Beyond the Binary: A Librarian's Journey into the AI Revolution
As a university librarian, my world was meant to be about knowledge systems, about helping students navigate the familiar terrain of academic resources. About working with librarians to build support in all its forms.
But something happened over these past two years that transformed not just my thinking, but my understanding of what thinking itself means.
The First Tremors
It started with a simple realisation: The tools we were warning students against were the very ones reshaping the landscape of knowledge itself. Every policy we crafted to restrict AI use felt like building sandcastles against a rising tide. Every attempt to create "AI-proof" assessments seemed increasingly futile.
I was exhausted by the endless discussions about what AI couldn't do. Yes, it gets confused on numbers. Yes, it struggles with linguistic puzzles. Yes, it makes mistakes.
But we were missing the point entirely.
The Deepening Questions
As I ‘delved' deeper into these systems, experimenting daily, watching my own thinking evolve through AI collaboration, something profound began to emerge. The questions kept getting bigger, more unsettling:
When all information is instantly accessible, what does it mean to "know" something? When AI can craft perfect essays, what does "understanding" look like? When algorithms can solve complex problems, what makes human thinking valuable?
These weren't just academic exercises. They were existential questions striking at the heart of education itself.
The Librarian's Paradox
There's a certain irony in my journey.
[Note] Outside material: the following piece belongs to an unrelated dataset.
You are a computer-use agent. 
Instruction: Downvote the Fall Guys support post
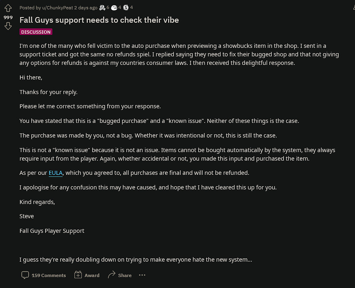pos(8,26)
As someone who's dedicated their career to helping others navigate knowledge systems, I now find myself questioning what knowledge itself means. When I built computers from scratch years ago, I thought I understood the relationship between human and machine. Now, as I watch my thoughts blend with AI systems, those clean boundaries blur.
What started as practical exploration - understanding AI to better serve my community - has evolved into a deeper philosophical wrestling match with the nature of knowledge itself.
The Dissolution of Self
Here's what keeps me awake at night: We're not just witnessing a technological revolution. We're experiencing an epistemological reformation. A fundamental shift in:
How we know what we know
How we learn what we learn
How we think what we think
The outputs from my AI collaborations aren't just computer-generated content - they're a kind of digital echo of consciousness. My thoughts, amplified and refracted through an artificial lens.
Is it still me?
When my AI-enhanced self generates insights, I might not have reached alone, are they still my insights? When it extends my thinking in unexpected directions, is it still my journey of discovery?
Beyond the Binary
Most of our current questions about AI in education dance around these deeper existential quandaries. We're asking "how do we use AI?" when perhaps we should be asking "who are we becoming as we merge with AI?"
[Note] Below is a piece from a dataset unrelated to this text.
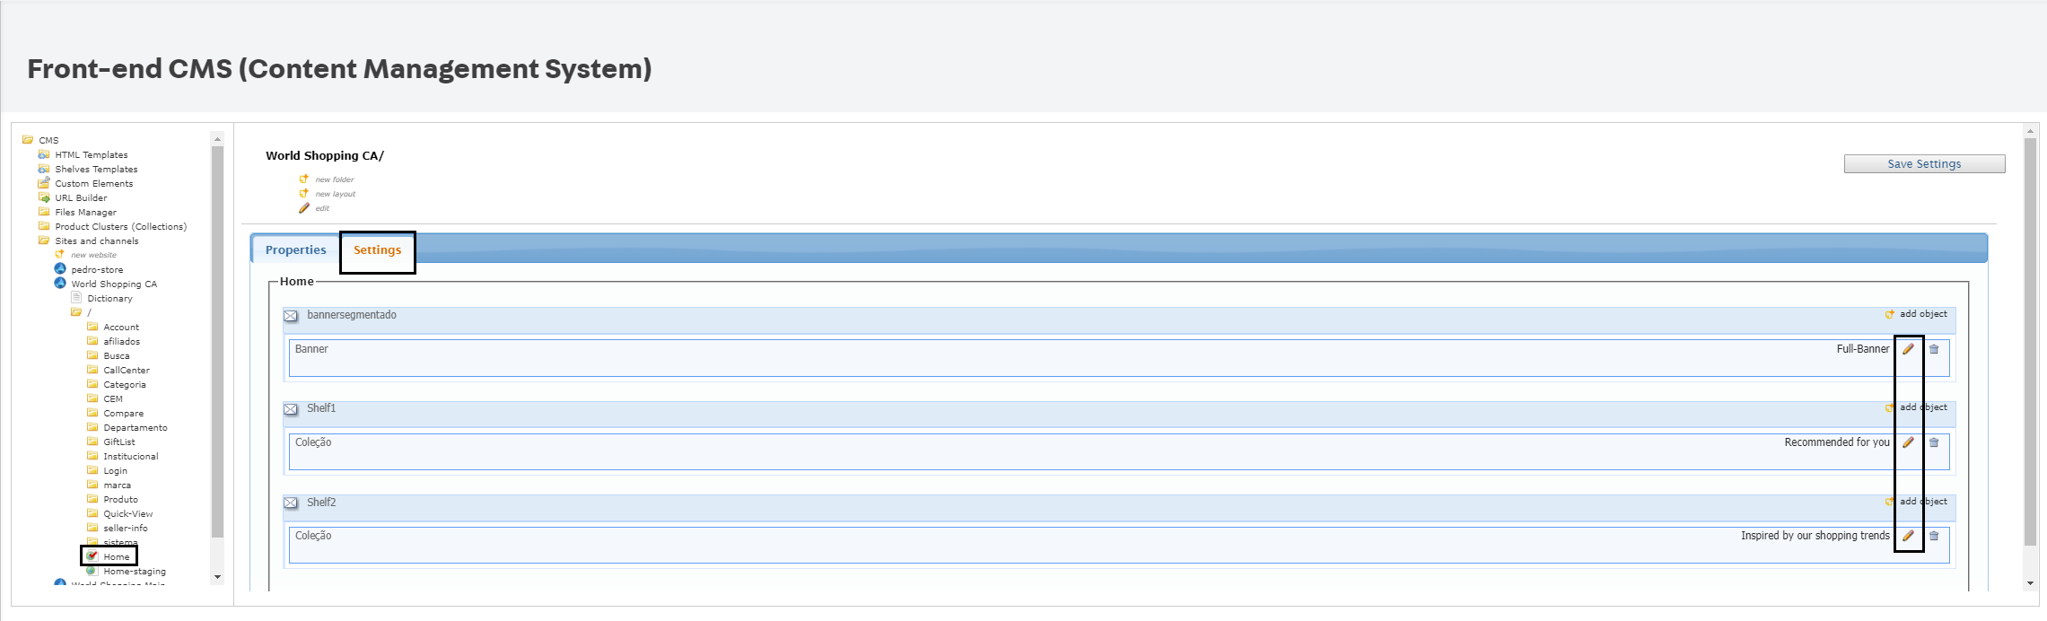This screenshot has width=2047, height=621.
Task: Click the 'new layout' link
Action: pos(335,194)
Because here's the thing, knowledge isn't just changing hands. It's changing form. Changing meaning. Changing essence.
The knower and the known are blurring. The thinker and the thought are merging. The creator and the creation are becoming indistinguishable.
The Path Forward
Perhaps we need to:
Embrace uncertainty as a feature, not a bug
View confusion as a sign of growth, not failure
See complexity as truth, not obstacle
We're not losing our expertise. We're being forced to reimagine it. Not as a static possession. But as a dynamic process. A continuous becoming.
The Librarian's Evolution
My role has transformed from curator of information to navigator of a new cognitive landscape. From building physical computers to exploring the architecture of hybrid thought.
Throughout history, librarians have stood at the crossroads of knowledge transformation:
From oral to written tradition
From manuscript to printing press
From memory to books
From individual to collective knowledge
But this feels different. AI isn't just another tool - it's becoming a part of our extended mind, a collaborator in our cognitive processes, a partner in our intellectual journey.
The Question That Remains
The ground isn't just moving beneath us. The very boundaries of our selves are dissolving.
And perhaps that's exactly where a librarian needs to be in this transformative age - not just organising knowledge but helping chart a course through its evolution.
The question isn't whether it's still 'me' - it's who 'me' is becoming. And more importantly, how we can help others navigate their own becoming.
The future doesn't belong to those who can use AI best. It belongs to those who can think differently enough to use it wisely. To those who can navigate this profound transformation of human consciousness and creativity with wisdom, intention, and courage.
Welcome to the reformation.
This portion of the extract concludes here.